Credit card companies usually calculate the monthly minimum payment due as a percentage of your outstanding balance.  The percentage is usually more than the interest rate they are charging on your balance, but low enough to make the minimum payment amount seem attractive.
 

The cost of paying only the minimum can be high.

As you consider how much to pay each month, be sure you understand how all the numbers work.  To keep it relatively simple, let us assume you have an outstanding balance of $5,000, the annual interest rate being charged is 12%, or 1% per month, and the minimum payment is 2% of your outstanding balance.  If you only pay the minimum amount due of $100 per month, it will take 70 months to pay off the balance.  If you pay $200 per month, it will only take 29 months.

If your credit card has a higher rate of 18%, with a $100 payment each month, it will take 93 months to pay off the balance.  Paying $200 per month will result in the balance being paid off in only 32 months.  That’s a difference of 5 years!

As a practical matter, unless you stop using your credit card, each month you will have additional charges, more interest will be charged, and the time needed to pay off the balance will be even longer.

The key things to remember are that paying more than the minimum reduces your interest costs, and helps pay off the balance much faster.  It will also provide some peace of mind knowing you are doing the right thing.

Here are six ideas for finding cash to make more than the minimum payments and reduce your credit card balance faster:

  • First, stop using the credit card. This simple idea will result in more of your payment being used to reduce the balance that isn’t growing from new charges.
  • Second, consider getting a lower interest rate credit card that has a lower interest rate. But be cautious about ads for cards that offer very low rates on transferred balances.  Often, the rate rises dramatically after a short period of time, or they charge high rates on new charges.
  • Third, you can always use cash for more of your purchases. Fewer monthly charges will bring your balance down faster.
  • Fourth, consider using some of your savings to pay down the balance. The rate you are earning on your savings is probably much less than what you are being charged on your credit card balance.  While no one likes the idea of depleting their savings, if you can reduce your interest expense by more than your interest income, you will end up ahead.
  • Fifth, consider some other type of loan. The interest rates charged on home equity loans, mortgages and even auto loans are probably less than what is charged to your credit card.
  • Finally, cut back on your total spending. Conserving some cash, even for just a few months, and using it to make larger credit card payments can make a difference.  It may even help you develop a good savings habit.

Interest rates charged on credit cards can be high. Finding the right card and paying more than the minimum amount due each month can help keep your interest costs lower.

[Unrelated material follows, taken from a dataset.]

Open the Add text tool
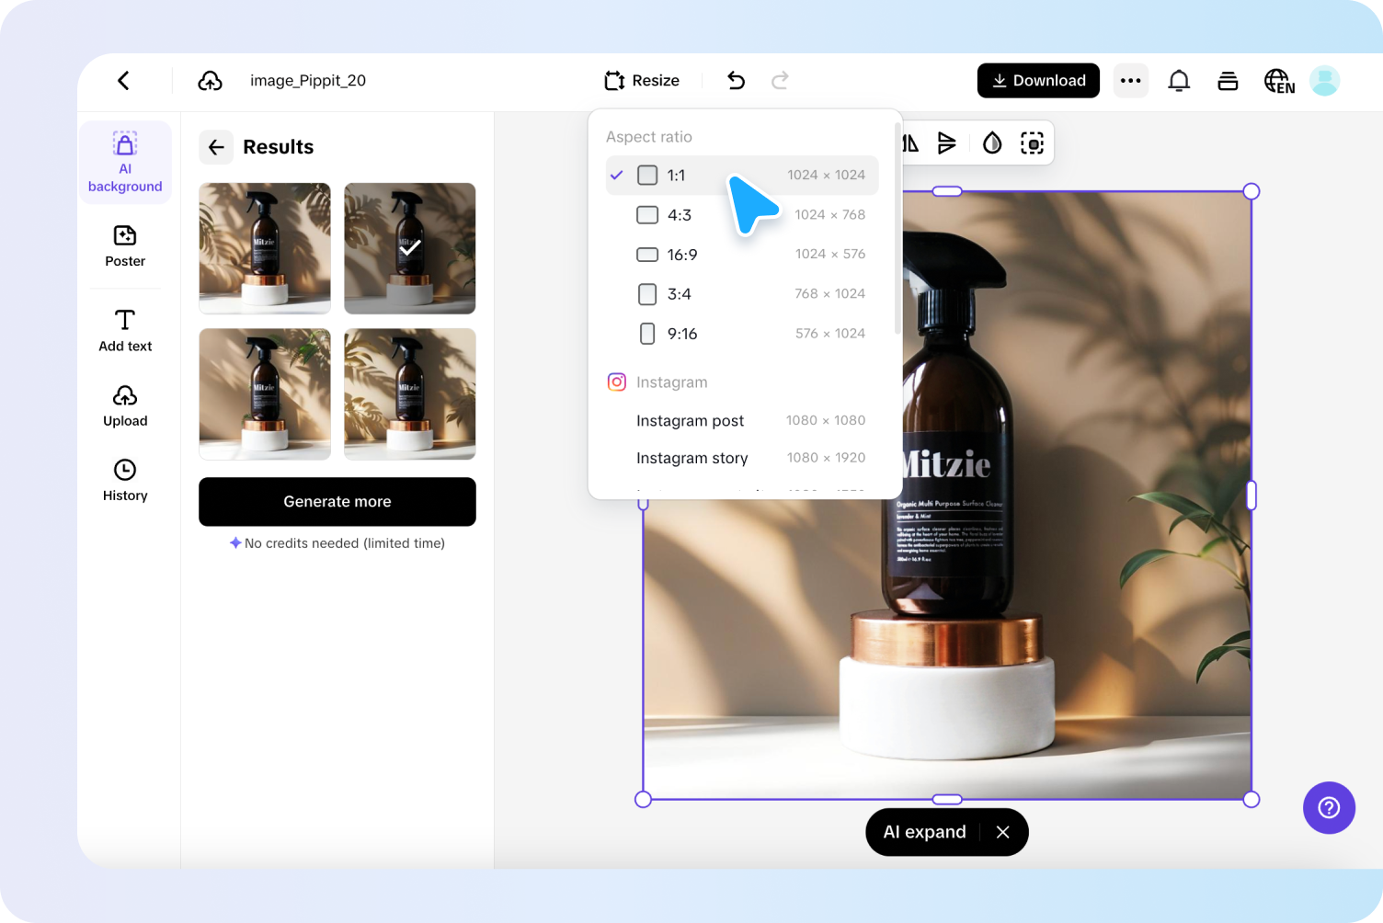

Contact us or visit one of our North Carolina branches for help discovering which of our credit card products are right for your lifestyle.
 

Looking for Assistance with Your Credit Card Debt?

If you’re grappling with credit card debt, various resources can aid you in managing and overcoming financial challenges. It’s crucial to steer clear of debt relief and credit repair scams. Be cautious when dealing with any company that:

  • Charges a substantial up-front fee.
  • Requires payment for reducing your interest rate.
  • Claims to eliminate accurate negative information from your credit report.
  • Encourages disputing accurate information on your credit report.
  • Fails to explain your rights to contact credit reporting agencies for free.
  • Advises against reaching out to credit reporting agencies.


Instead, consider seeking help with credit and debt management from a reputable agency, such as The National Foundation for Credit Counseling. They can provide trustworthy guidance tailored to your financial needs.